*** DATASET EXTRACT Section Begins ***
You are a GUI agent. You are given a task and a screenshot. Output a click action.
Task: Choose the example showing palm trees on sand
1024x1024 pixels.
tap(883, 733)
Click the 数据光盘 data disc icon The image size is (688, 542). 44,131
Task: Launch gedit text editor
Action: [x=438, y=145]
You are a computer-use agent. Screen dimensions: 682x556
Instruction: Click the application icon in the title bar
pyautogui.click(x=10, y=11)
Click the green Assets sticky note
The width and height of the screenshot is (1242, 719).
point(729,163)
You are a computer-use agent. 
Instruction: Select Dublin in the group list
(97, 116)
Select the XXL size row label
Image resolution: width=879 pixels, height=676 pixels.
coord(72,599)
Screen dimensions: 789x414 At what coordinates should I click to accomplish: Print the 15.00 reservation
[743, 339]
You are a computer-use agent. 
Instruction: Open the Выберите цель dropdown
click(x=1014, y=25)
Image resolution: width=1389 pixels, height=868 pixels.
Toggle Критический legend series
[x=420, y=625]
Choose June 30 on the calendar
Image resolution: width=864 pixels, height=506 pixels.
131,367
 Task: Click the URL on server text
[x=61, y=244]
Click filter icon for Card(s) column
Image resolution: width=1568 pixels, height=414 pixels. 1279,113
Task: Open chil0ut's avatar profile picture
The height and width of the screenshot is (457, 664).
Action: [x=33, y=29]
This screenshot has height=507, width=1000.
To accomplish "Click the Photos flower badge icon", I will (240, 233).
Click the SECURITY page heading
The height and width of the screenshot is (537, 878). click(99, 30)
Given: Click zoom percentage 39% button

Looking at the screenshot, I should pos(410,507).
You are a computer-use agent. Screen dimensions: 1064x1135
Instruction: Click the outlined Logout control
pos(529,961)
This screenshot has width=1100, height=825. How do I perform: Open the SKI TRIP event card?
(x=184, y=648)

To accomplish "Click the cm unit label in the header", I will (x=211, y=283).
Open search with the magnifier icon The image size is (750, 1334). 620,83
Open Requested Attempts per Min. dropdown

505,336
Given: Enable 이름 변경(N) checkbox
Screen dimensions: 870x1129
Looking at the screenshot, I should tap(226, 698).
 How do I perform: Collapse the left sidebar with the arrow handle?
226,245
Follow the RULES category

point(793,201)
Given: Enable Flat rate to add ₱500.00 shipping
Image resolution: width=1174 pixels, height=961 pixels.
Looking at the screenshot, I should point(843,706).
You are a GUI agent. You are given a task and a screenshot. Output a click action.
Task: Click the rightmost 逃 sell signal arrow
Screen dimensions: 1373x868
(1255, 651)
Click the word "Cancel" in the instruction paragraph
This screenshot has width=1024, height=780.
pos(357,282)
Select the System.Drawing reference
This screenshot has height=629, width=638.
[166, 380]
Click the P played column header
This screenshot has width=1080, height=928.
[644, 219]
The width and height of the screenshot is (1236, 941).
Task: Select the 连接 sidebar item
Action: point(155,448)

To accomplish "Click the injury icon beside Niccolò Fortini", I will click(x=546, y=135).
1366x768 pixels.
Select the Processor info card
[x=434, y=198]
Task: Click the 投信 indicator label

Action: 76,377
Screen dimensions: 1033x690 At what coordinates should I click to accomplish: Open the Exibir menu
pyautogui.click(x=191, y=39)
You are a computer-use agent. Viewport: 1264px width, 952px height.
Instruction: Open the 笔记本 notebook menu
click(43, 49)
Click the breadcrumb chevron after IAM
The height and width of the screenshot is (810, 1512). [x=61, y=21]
*** DATASET EXTRACT Section Ends ***
▶ [DIRECTIONS FOR THIS TASK]
Exact retyping of all the entries is required.

▶ [WRITTEN SOLUTION]
You are a GUI agent. You are given a task and a screenshot. Output a click action.
Task: Choose the example showing palm trees on sand
1024x1024 pixels.
tap(883, 733)
Click the 数据光盘 data disc icon The image size is (688, 542). 44,131
Task: Launch gedit text editor
Action: [x=438, y=145]
You are a computer-use agent. Screen dimensions: 682x556
Instruction: Click the application icon in the title bar
pyautogui.click(x=10, y=11)
Click the green Assets sticky note
The width and height of the screenshot is (1242, 719).
point(729,163)
You are a computer-use agent. 
Instruction: Select Dublin in the group list
(97, 116)
Select the XXL size row label
Image resolution: width=879 pixels, height=676 pixels.
coord(72,599)
Screen dimensions: 789x414 At what coordinates should I click to accomplish: Print the 15.00 reservation
[743, 339]
You are a computer-use agent. 
Instruction: Open the Выберите цель dropdown
click(x=1014, y=25)
Image resolution: width=1389 pixels, height=868 pixels.
Toggle Критический legend series
[x=420, y=625]
Choose June 30 on the calendar
Image resolution: width=864 pixels, height=506 pixels.
131,367
 Task: Click the URL on server text
[x=61, y=244]
Click filter icon for Card(s) column
Image resolution: width=1568 pixels, height=414 pixels. 1279,113
Task: Open chil0ut's avatar profile picture
The height and width of the screenshot is (457, 664).
Action: [x=33, y=29]
This screenshot has height=507, width=1000.
To accomplish "Click the Photos flower badge icon", I will (240, 233).
Click the SECURITY page heading
The height and width of the screenshot is (537, 878). click(99, 30)
Given: Click zoom percentage 39% button

Looking at the screenshot, I should pos(410,507).
You are a computer-use agent. Screen dimensions: 1064x1135
Instruction: Click the outlined Logout control
pos(529,961)
This screenshot has width=1100, height=825. How do I perform: Open the SKI TRIP event card?
(x=184, y=648)

To accomplish "Click the cm unit label in the header", I will (x=211, y=283).
Open search with the magnifier icon The image size is (750, 1334). 620,83
Open Requested Attempts per Min. dropdown

505,336
Given: Enable 이름 변경(N) checkbox
Screen dimensions: 870x1129
Looking at the screenshot, I should tap(226, 698).
 How do I perform: Collapse the left sidebar with the arrow handle?
226,245
Follow the RULES category

point(793,201)
Given: Enable Flat rate to add ₱500.00 shipping
Image resolution: width=1174 pixels, height=961 pixels.
Looking at the screenshot, I should point(843,706).
You are a GUI agent. You are given a task and a screenshot. Output a click action.
Task: Click the rightmost 逃 sell signal arrow
Screen dimensions: 1373x868
(1255, 651)
Click the word "Cancel" in the instruction paragraph
This screenshot has width=1024, height=780.
pos(357,282)
Select the System.Drawing reference
This screenshot has height=629, width=638.
[166, 380]
Click the P played column header
This screenshot has width=1080, height=928.
[644, 219]
The width and height of the screenshot is (1236, 941).
Task: Select the 连接 sidebar item
Action: point(155,448)

To accomplish "Click the injury icon beside Niccolò Fortini", I will click(x=546, y=135).
1366x768 pixels.
Select the Processor info card
[x=434, y=198]
Task: Click the 投信 indicator label

Action: 76,377
Screen dimensions: 1033x690 At what coordinates should I click to accomplish: Open the Exibir menu
pyautogui.click(x=191, y=39)
You are a computer-use agent. Viewport: 1264px width, 952px height.
Instruction: Open the 笔记本 notebook menu
click(43, 49)
Click the breadcrumb chevron after IAM
The height and width of the screenshot is (810, 1512). [x=61, y=21]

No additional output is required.